Figure 2. Ablation of IRF4 in B cells eliminates GC B cells.

Splenocytes and bone marrow (BM) cells were obtained from Irf4^fl/flCd19-Cre or Irf4^fl/fl control mice at 8 weeks of age, followed by flow cytometry analysis. (A) Total numbers of CD45⁺ splenocytes and femur BM cells in indicated mouse groups. Data are shown as mean ± SD and are from one experiment that is representative of two independent experiments. (B and C) Representative contour plots and the bar graph display % Hardy fraction subsets A to C in CD43^highB220⁺ BM cells and % Hardy fraction subsets D to F in CD43^mid/lowB220⁺ BM cells.
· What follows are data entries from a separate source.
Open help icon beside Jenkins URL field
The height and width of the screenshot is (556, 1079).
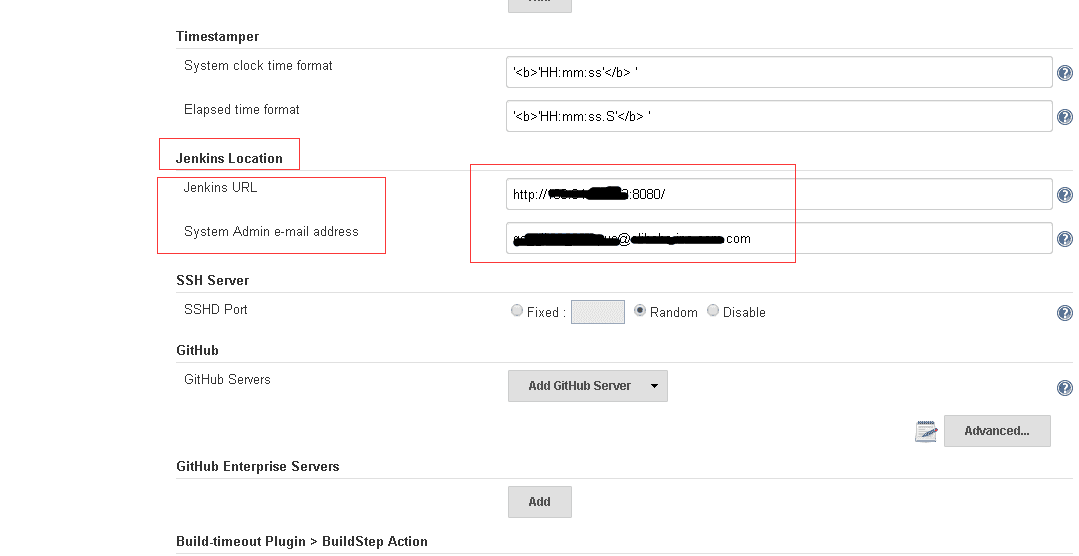[x=1065, y=195]
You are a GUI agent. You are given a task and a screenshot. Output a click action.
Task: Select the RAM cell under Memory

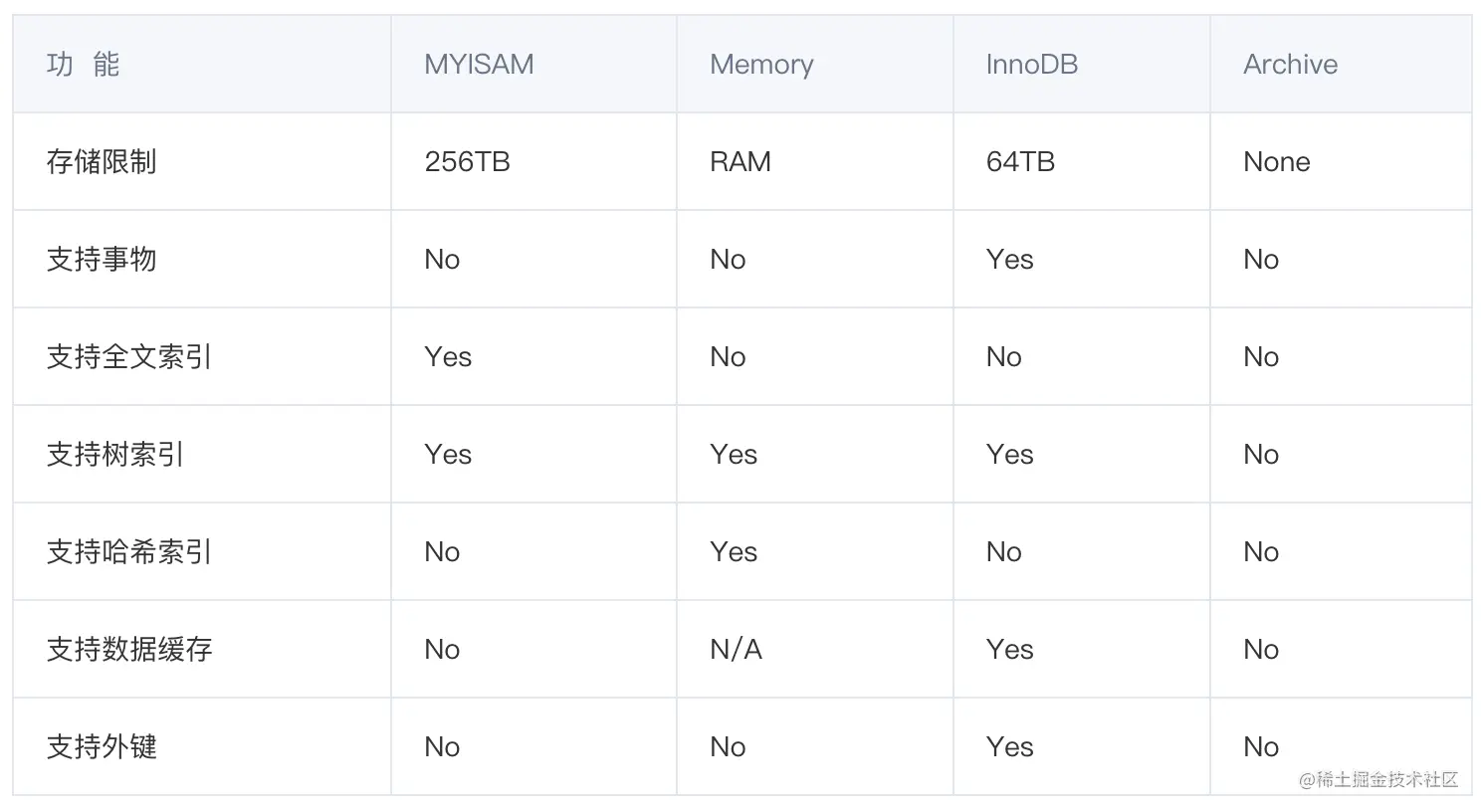[x=740, y=162]
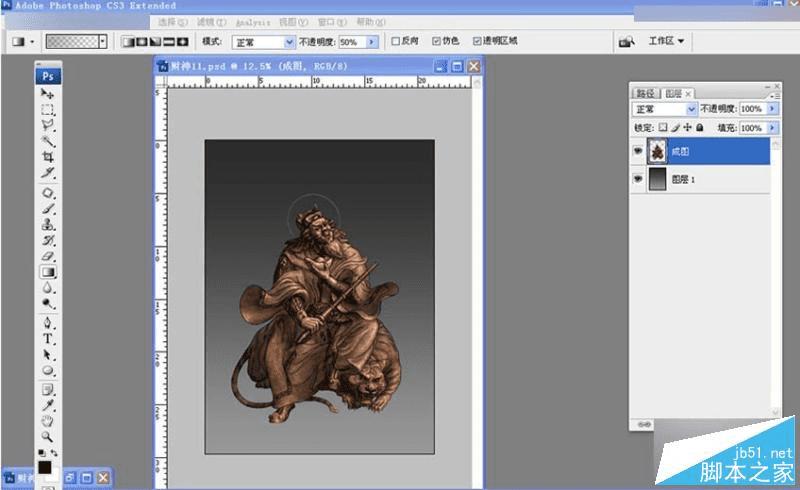Pick the Clone Stamp tool
This screenshot has width=800, height=490.
[x=48, y=224]
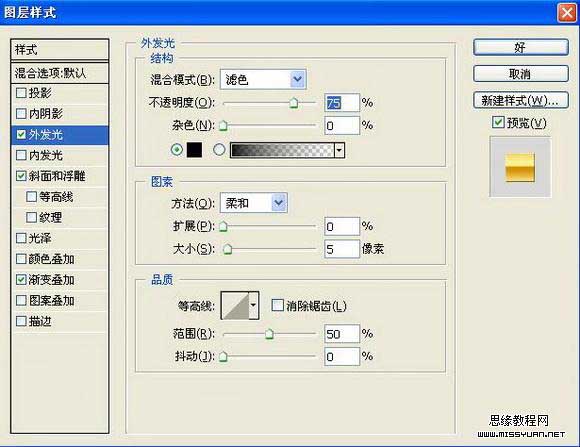Close the 图层样式 dialog with X
Screen dimensions: 580x447
tap(567, 13)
Data in C are shown as mean ± SD and are from one experiment that is representative of two independent experiments. (D and E) Representative plots and bar graphs show % mB and IB cells in splenic B cells, % Fol B and MZ B cells in mB cells, and % naïve B cells in Fol B cells. (F and G) Representative plots and the bar graph show % GC B cells in CD45⁺CD4^–CD8^–B220⁺ splenic B cells. Data in E and G are shown as mean ± SD and are from one experiment that is representative of two independent experiments. ns, P > 0.05; *P < 0.05; ***P < 0.001 by unpaired Student’s t test.